[Recorded data]
═══

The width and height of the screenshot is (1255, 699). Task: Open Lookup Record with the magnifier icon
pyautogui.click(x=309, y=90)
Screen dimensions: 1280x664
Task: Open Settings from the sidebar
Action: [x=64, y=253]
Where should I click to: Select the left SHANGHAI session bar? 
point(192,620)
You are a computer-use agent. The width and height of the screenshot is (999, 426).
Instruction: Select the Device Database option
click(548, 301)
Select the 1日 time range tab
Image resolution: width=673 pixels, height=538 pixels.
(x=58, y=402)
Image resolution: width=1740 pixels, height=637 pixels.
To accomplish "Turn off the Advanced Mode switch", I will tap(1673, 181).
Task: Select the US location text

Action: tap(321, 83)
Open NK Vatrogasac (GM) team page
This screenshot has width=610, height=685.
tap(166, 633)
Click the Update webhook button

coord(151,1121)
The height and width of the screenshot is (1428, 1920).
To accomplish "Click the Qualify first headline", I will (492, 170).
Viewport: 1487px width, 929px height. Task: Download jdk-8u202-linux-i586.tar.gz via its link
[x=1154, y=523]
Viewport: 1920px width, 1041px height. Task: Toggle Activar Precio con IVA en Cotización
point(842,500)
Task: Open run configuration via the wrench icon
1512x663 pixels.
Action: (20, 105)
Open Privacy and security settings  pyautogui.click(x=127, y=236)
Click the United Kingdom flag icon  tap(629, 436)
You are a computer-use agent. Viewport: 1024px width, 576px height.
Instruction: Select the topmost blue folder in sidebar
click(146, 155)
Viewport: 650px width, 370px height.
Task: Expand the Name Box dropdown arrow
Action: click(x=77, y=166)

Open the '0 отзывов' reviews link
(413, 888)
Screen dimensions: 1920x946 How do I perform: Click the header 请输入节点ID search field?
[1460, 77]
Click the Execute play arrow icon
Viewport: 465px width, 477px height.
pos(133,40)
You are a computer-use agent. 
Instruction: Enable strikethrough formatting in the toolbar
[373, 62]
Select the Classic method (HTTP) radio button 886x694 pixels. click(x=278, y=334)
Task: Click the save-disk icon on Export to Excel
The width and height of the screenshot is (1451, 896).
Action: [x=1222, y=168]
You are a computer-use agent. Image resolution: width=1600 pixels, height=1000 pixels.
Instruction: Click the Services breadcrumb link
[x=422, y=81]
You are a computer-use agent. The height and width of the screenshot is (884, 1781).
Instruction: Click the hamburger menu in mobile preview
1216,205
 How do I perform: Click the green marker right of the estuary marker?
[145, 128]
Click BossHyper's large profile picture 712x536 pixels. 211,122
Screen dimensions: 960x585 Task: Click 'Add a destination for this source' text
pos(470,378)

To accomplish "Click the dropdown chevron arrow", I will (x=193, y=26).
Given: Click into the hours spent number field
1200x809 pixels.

═══

About this task.
Print again the lines of the entries above that fall between the line holding "Where should I" and the line holding "The height and width of the screenshot is (1428, 1920).", inclusive, exactly as they stand.

Completed task.
Where should I click to: Select the left SHANGHAI session bar? 
point(192,620)
You are a computer-use agent. The width and height of the screenshot is (999, 426).
Instruction: Select the Device Database option
click(548, 301)
Select the 1日 time range tab
Image resolution: width=673 pixels, height=538 pixels.
(x=58, y=402)
Image resolution: width=1740 pixels, height=637 pixels.
To accomplish "Turn off the Advanced Mode switch", I will tap(1673, 181).
Task: Select the US location text

Action: tap(321, 83)
Open NK Vatrogasac (GM) team page
This screenshot has width=610, height=685.
tap(166, 633)
Click the Update webhook button

coord(151,1121)
The height and width of the screenshot is (1428, 1920).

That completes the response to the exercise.